Exercise directions: Transcribe all of the entries below exactly. Leave out the pictures.

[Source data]
□ □ □

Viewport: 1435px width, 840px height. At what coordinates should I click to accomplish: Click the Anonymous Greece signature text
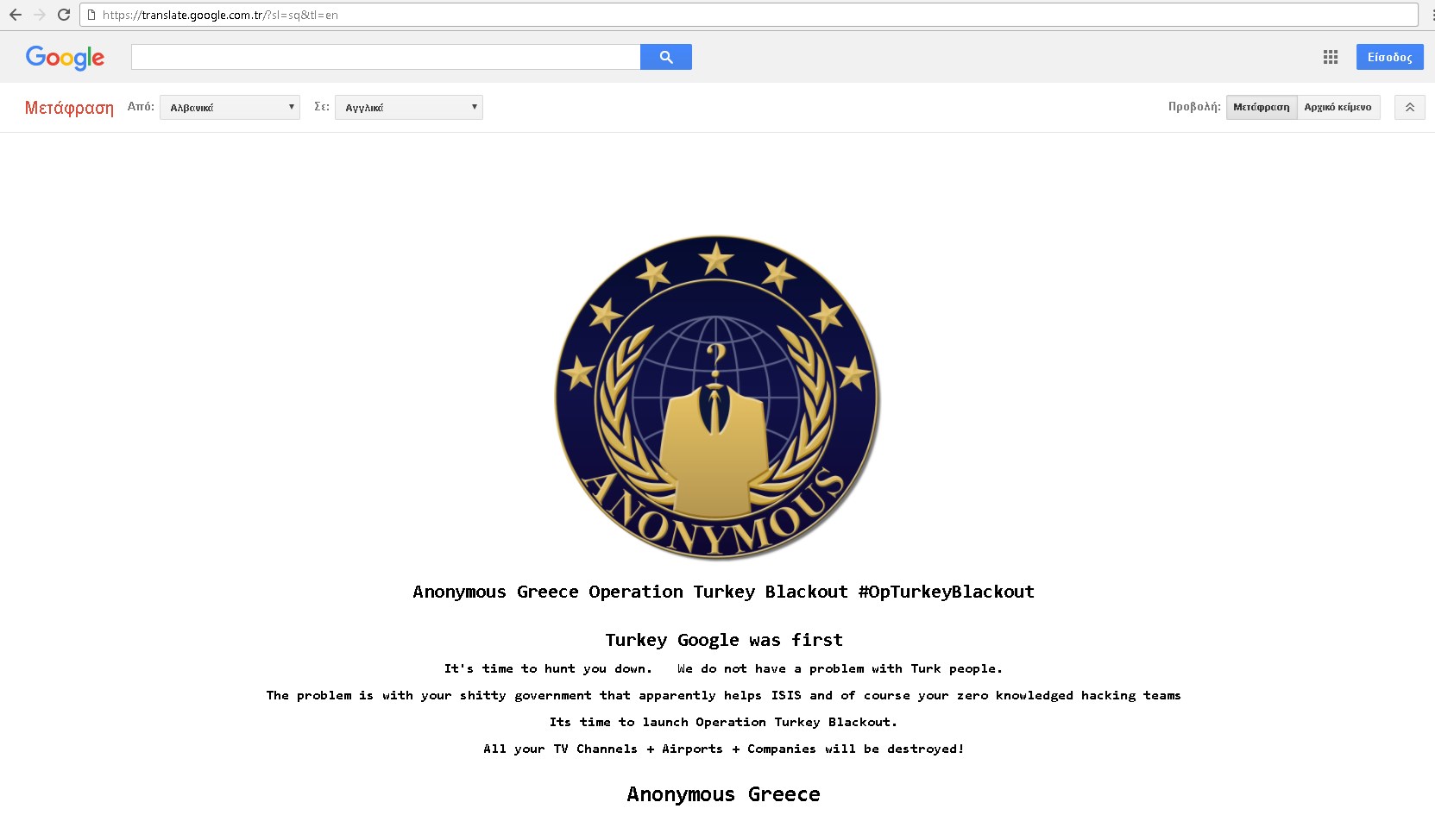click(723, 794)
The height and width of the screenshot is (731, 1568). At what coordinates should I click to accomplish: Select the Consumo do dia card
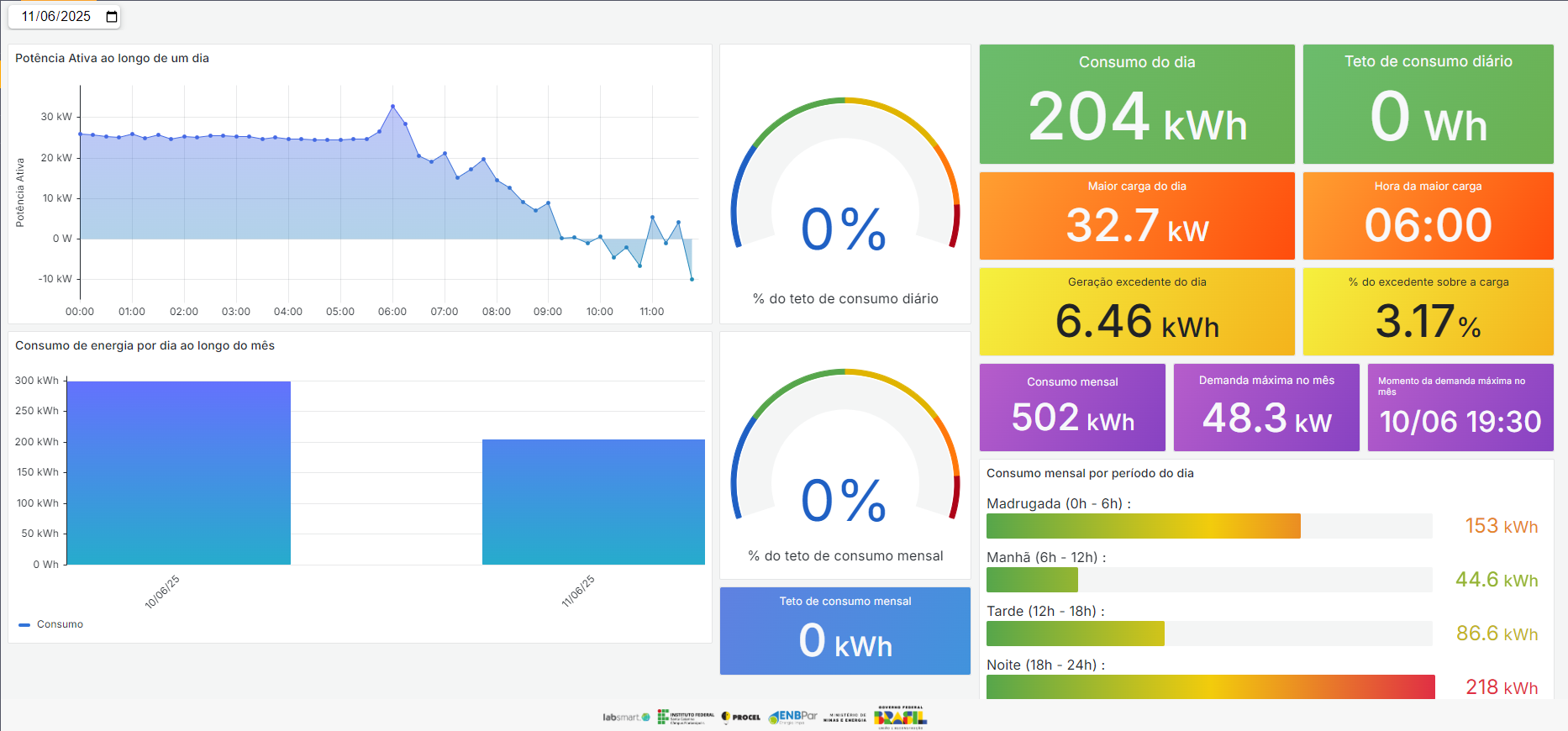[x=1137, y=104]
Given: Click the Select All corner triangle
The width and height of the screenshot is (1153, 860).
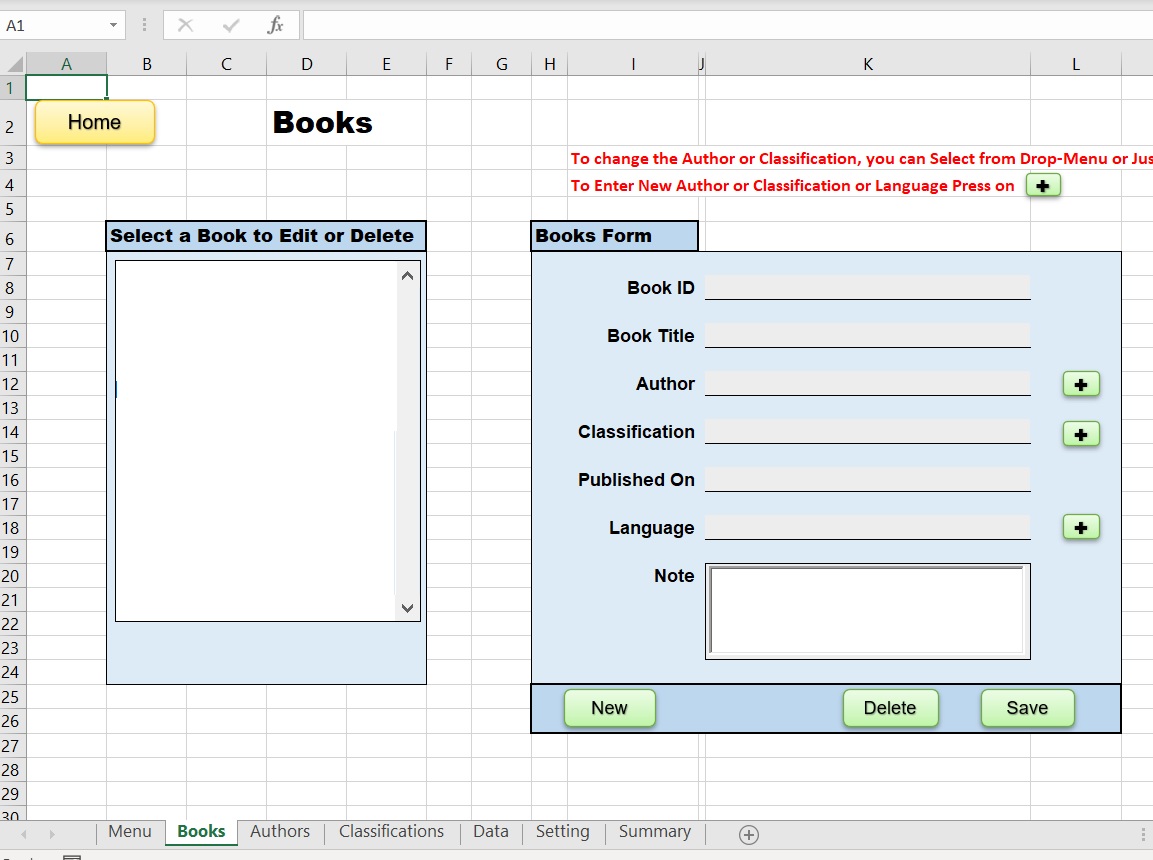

□ □ □

Task solution:
Viewport: 1435px width, 840px height. At what coordinates should I click to accomplish: Click the Anonymous Greece signature text
click(723, 794)
The height and width of the screenshot is (731, 1568). At what coordinates should I click to accomplish: Select the Consumo do dia card
[x=1137, y=104]
Given: Click the Select All corner triangle
The width and height of the screenshot is (1153, 860).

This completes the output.